The dots — which indicate that the name is pronounced “brontay” rather than “bront” — were omitted when the stone tablet commemorating Charlotte, Emily and Anne was erected in the abbey’s Poets’ Corner in October 1939, just after the outbreak of World War II.

They were restored after Brontë historian Sharon Wright, editor of the Brontë Society Gazette, raised the issue with Dean of Westminster David Hoyle.
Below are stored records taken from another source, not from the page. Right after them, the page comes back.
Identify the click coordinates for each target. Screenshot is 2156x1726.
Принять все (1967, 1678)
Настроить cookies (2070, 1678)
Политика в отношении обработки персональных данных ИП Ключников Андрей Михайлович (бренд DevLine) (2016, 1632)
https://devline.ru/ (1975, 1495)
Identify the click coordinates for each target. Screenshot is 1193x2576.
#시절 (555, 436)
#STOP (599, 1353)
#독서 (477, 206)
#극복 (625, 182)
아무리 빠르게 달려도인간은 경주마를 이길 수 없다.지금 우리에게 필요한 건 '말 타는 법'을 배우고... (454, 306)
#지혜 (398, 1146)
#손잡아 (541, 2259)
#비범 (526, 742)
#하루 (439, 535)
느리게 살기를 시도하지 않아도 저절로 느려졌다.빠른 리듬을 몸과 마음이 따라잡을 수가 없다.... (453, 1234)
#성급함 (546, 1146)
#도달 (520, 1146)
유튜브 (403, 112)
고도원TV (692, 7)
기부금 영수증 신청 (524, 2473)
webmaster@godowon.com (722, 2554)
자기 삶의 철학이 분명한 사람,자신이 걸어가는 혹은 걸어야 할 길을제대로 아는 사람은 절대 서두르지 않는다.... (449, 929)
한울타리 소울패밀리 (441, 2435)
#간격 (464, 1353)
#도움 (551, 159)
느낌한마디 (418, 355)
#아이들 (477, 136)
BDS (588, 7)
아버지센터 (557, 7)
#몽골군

The abbey asked its stonemason to tap in the dots and its conservator to paint them.

“There’s no paper record for anyone complaining about this or mentioning this, so I just wanted to put it right, really,” Wright said. “These three Yorkshire women deserve their place here, but they also deserve to have their name spelled correctly.”

It’s believed the writers’ Irish father Patrick changed the spelling of his surname from Brunty or Prunty when he went to university in England.

Raised on the wild Yorkshire moors, all three sisters died before they were 40, leaving enduring novels including Charlotte’s “Jane Eyre,” Emily’s “Wuthering Heights” and Anne’s “The Tenant of Wildfell Hall.”

Rebecca Yorke, director of the Brontë Society, welcomed the restoration.

“As the Brontës and their work are loved and respected all over the world, it’s entirely appropriate that their name is spelled correctly on their memorial,” she said.